ベニバナトチノキ | キバナトチノキ |
小石川樹木園でトチノキというとベニバナトチノキ(A.× carnea Hayne)が最も目立っています。これはパリの並木で有名なマロニエ、またの名をセイヨウトチノキ(A. Hippocastanum L.)と北アメリカ産のアカバナトチノキ(A. pavia L.)の交配種といわれていますが、4月上旬から淡紅色の目立つ花をつけます。葉の縁のギザギザは重鋸歯(大きな鋸歯の縁に小さな鋸歯がある)という、日本のトチノキと比較するとはっきりわかる特徴を持っています。アカバナトチノキは単鋸歯なのでマロニエの重鋸歯を形質として受け継いだのでしょう。

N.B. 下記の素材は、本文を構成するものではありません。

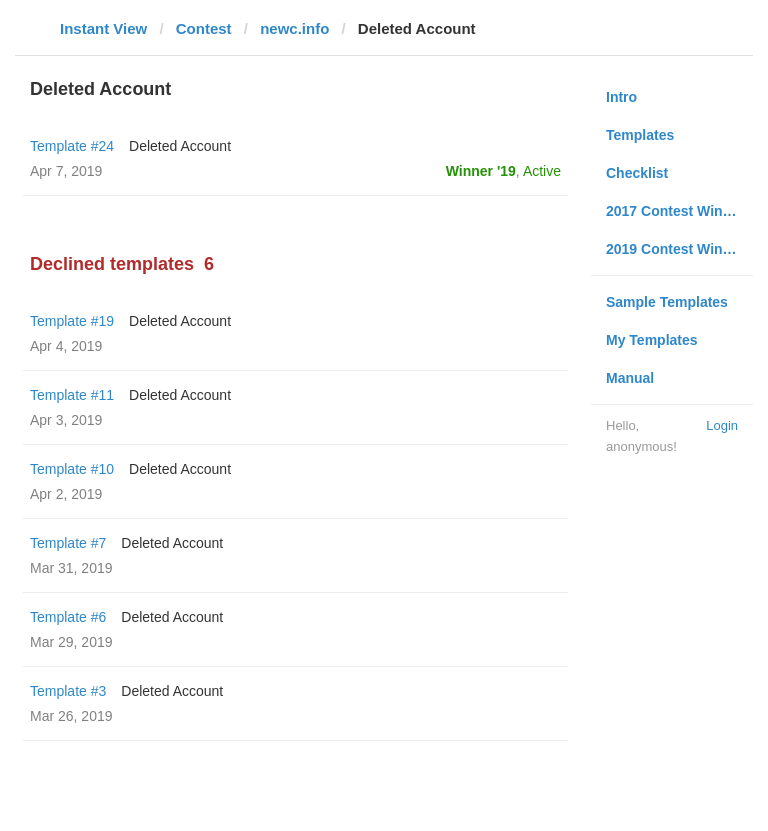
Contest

アカバナトチノキはベニバナトチノキとほぼ同じ時期に、より赤色の強い、長さの割に径の小さい花を着けます。樹木園の環境にはあまり合わなかったようで、衰退・枯死してかなり数が減ってしまいました。マロニエも多数植栽されていたのですが、徐々に枯死し、現在では残っていません。
ベニバナトチノキ | キバナトチノキ |
樹木園にはもう1種、キバナトチノキ(A. flava Ait.)があります。北アメリカ原産で、他のトチノキの仲間と比べると小葉が細長いのが特徴です。5月に淡黄色の花を着けます。樹木園には1個体を残すだけになってしまったのですが、果実を着け実生もあります。ただし、実生はトチノキ?との雑種になっている可能性があります。
ちなみに日本のトチノキの冬芽は先がとがるものもあり、粘液のようなものが着きべたべたします。ベニバナトチノキとアカバナトチノキ、キバナトチノキはあまりとがらず、粘液状のものはついていません。何かの役割があると考えられますが、現在のところ不明です。